Affleck’s lead, Joe Coughlin, is a principled man, we are introduced to this by the first scene of the film, voice over narration over still of the first world war. After serving Joe grew disdainful of hierarchies and refuses to take orders from another man again; “I left a soldier, I came back an outlaw.” Therein lies the central conflict of the movie and Joe Coughlin’s character. He enters a life of crime to avoid taking orders until he finds himself coerced into organised crime and so into a structure of taking orders once more. The dramatic weight of the movie rests in the conflict built into Joe. The issue is whether he can maintain his steadfast principles whilst finding success in a business that is built by people who hold none.

The dialogue of the characters is poetic and deliberate, it’s all very cinematic and unreal. Joe’s narration provides exposition for each scene as we hop from conversation to conversation. If I was being harsh I would say that the film breaks the rules of ‘show, don’t tell’ all too often. It is clear when watching that the film was based off a book and in this case, it is not necessarily a compliment.
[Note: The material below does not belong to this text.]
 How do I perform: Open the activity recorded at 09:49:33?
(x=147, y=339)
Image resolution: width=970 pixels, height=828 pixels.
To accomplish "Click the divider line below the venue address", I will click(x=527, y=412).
Live by Night wanders on the fringes of being just like films you’ve seen a hundred times before. It possesses the same story beats as films like Goodfellas and Donnie Brasco but tries to hold on to the central premise that this is a film about one man’s desire to remain a ‘good man.’ At some points this comes off but for too much of the film it loses site of what it is and instead becomes a basic gangster film that offers nothing new.
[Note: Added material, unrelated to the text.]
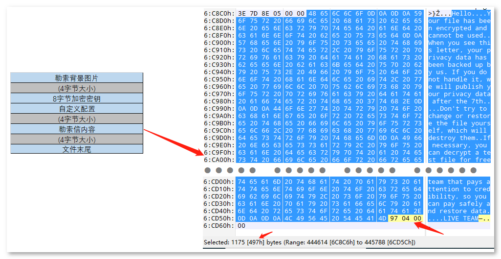
Task: Click the (4字节大小) row directly below 勒索背景图片
Action: point(77,88)
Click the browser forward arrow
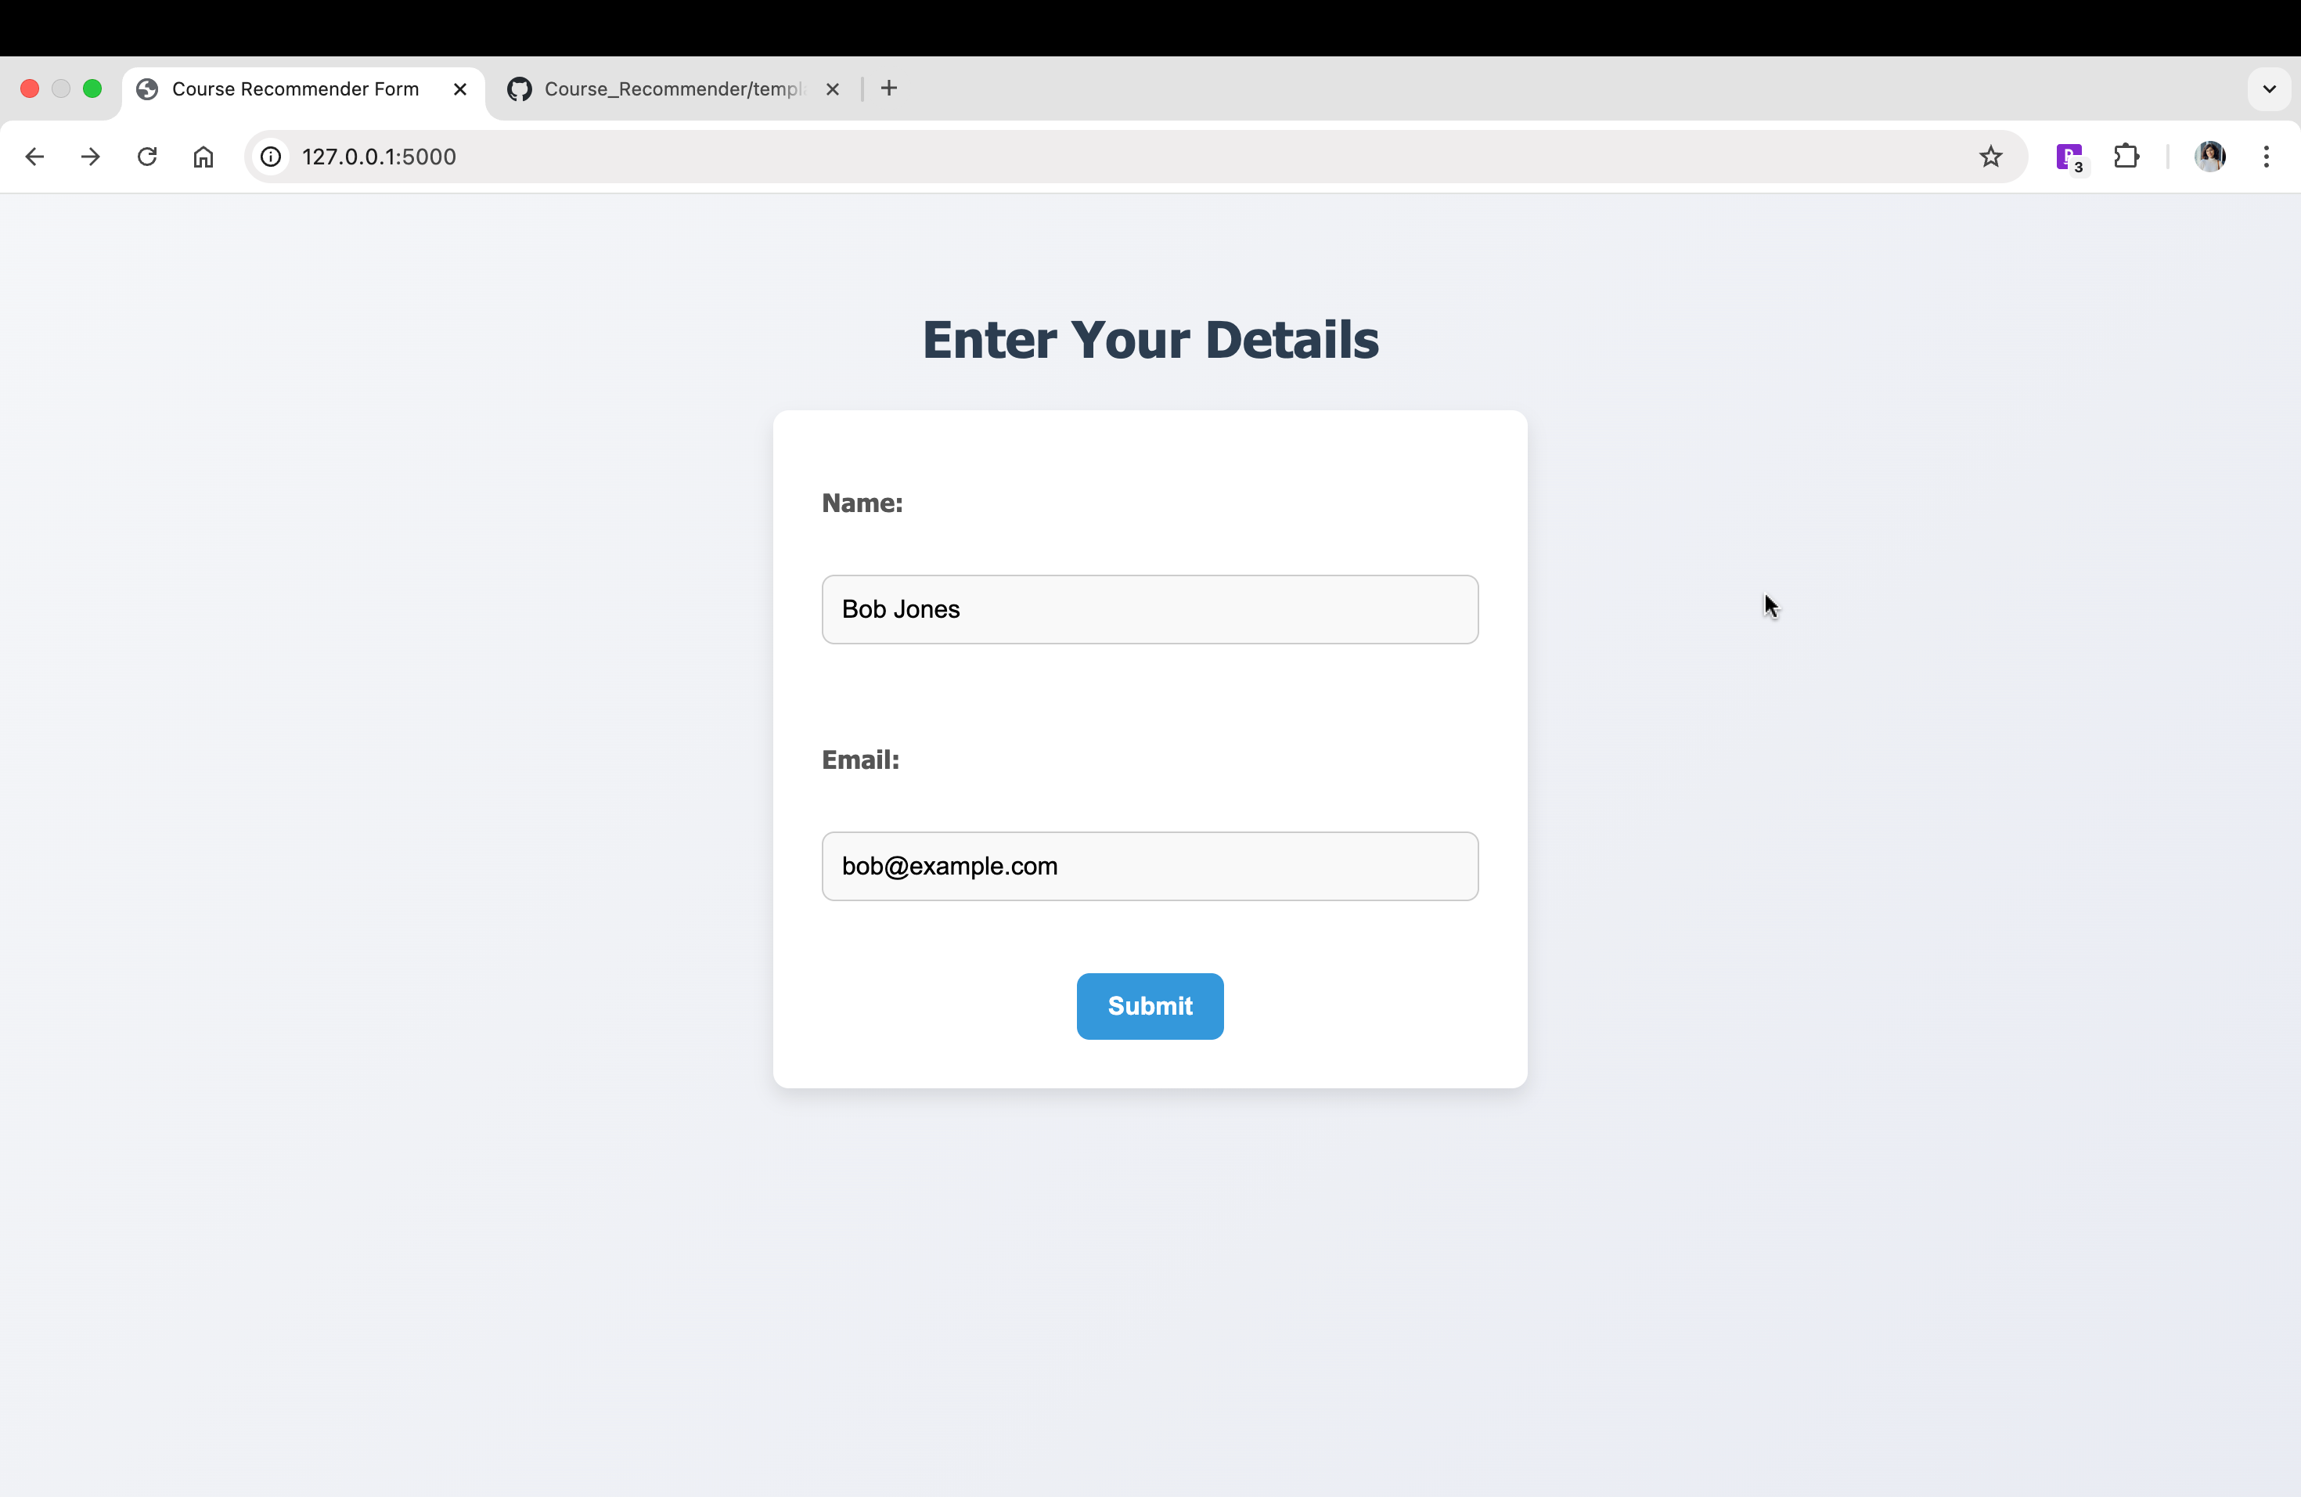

The gangster style conflicts at the centre of the film are all too easy to deal with. Each victory comes from hiding behind a wall and then shooting your enemy and the repercussions of the violence are uniformly skipped past via montages that try to coast by on the merits of their cinematography and nothing more. The film takes the easy route too often with the meat of its story, Joe battles against Italian and Irish mobsters, evangelical Christians and the KKK. It’s hard to come up with a collective of people easier to demonise outside of the Nazis, this means the film dedicates very little time to developing its threats. Meaning that the main villains of the film never seem to truly threaten Joe. This leads to the film’s most frustrating sequence, where a confrontation with the KKK that has been building up for most of the film is completely resolved in a two-minute montage.
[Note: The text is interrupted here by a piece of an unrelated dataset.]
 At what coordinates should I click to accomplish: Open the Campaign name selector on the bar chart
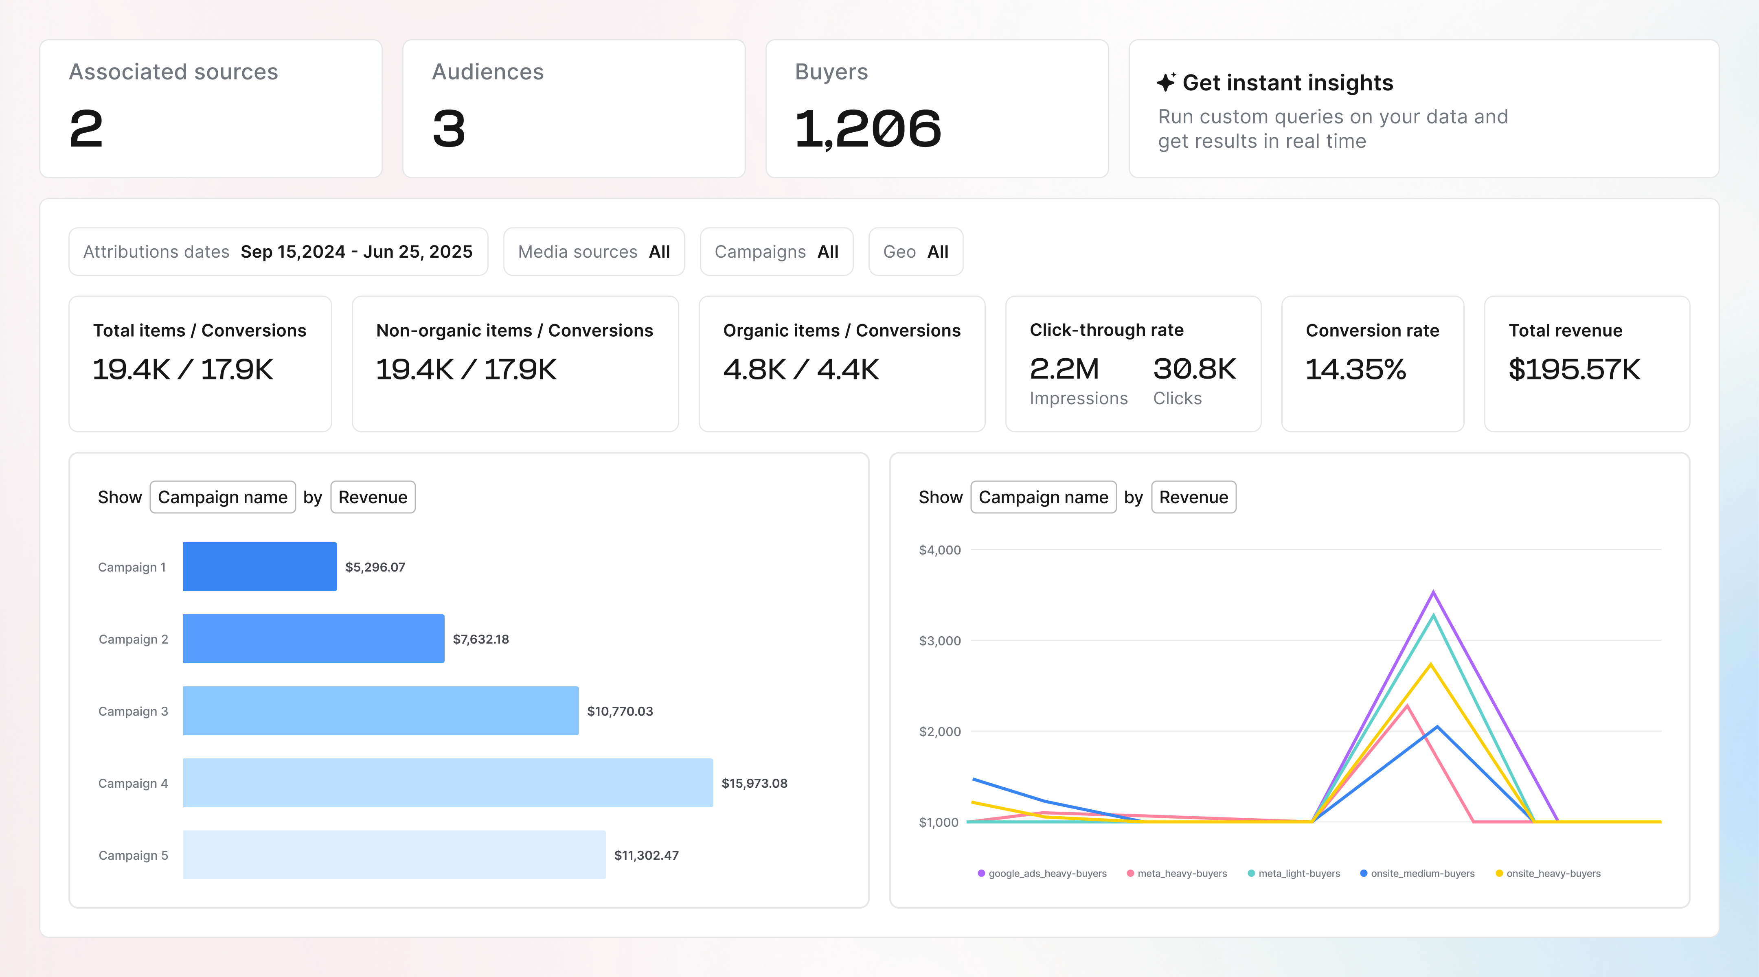[x=223, y=496]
All secondary characters in the movie appear to be hugely undeveloped, so much so that they appear to be irrelevant to how the story progresses. Characters are inorganically brought into the story to serve their purpose and then leave when the story is finished with them. The majority of characters are low effort stereotypes with little likeable qualities or charisma, there is a chance that this was an intentional in order to demonise criminals and thugs who intend to die as criminals and thugs, but it is almost too easy of a way to shift empathy onto Joe as the only humanised character in the film.

There seems to have been a concerted effort to make Sienna Miller’s Emma appear as some sort of moral litmus paper for Affleck’s character. However, his circumstances, his wife, his career and behaviour perform this same purpose and so she is an extremity that the film could do without. All in all too many things in the film serve the same purpose. The film does not mix up the action and drama in enough significant ways to keep it interesting and takes too long to get going. The film tries to reflect Joe’s ambivalence toward crime and wholesomeness, but in doing so it results in a beige character drama with a light crime overlay.

Recommendation

Live by Night appears to be disinterested in 90% of its content, it is a gangster film that doesn’t want to talk about gangster life. If you have managed to see any of the films near non-existent marketing then you may feel hard done by the film not doing what it says on the tin, but for all the film’s negatives it is still an interesting character drama about a man conflicted.

It deserves commendations for appearing as if it were a regular gangster film when in fact it is telling a different, more humanist story. It is a film for contemplation rather than cheap thrills, and when viewed as such it is a rewarding experience with some great dialogue and interesting reflections. It just wastes too much of its screen time.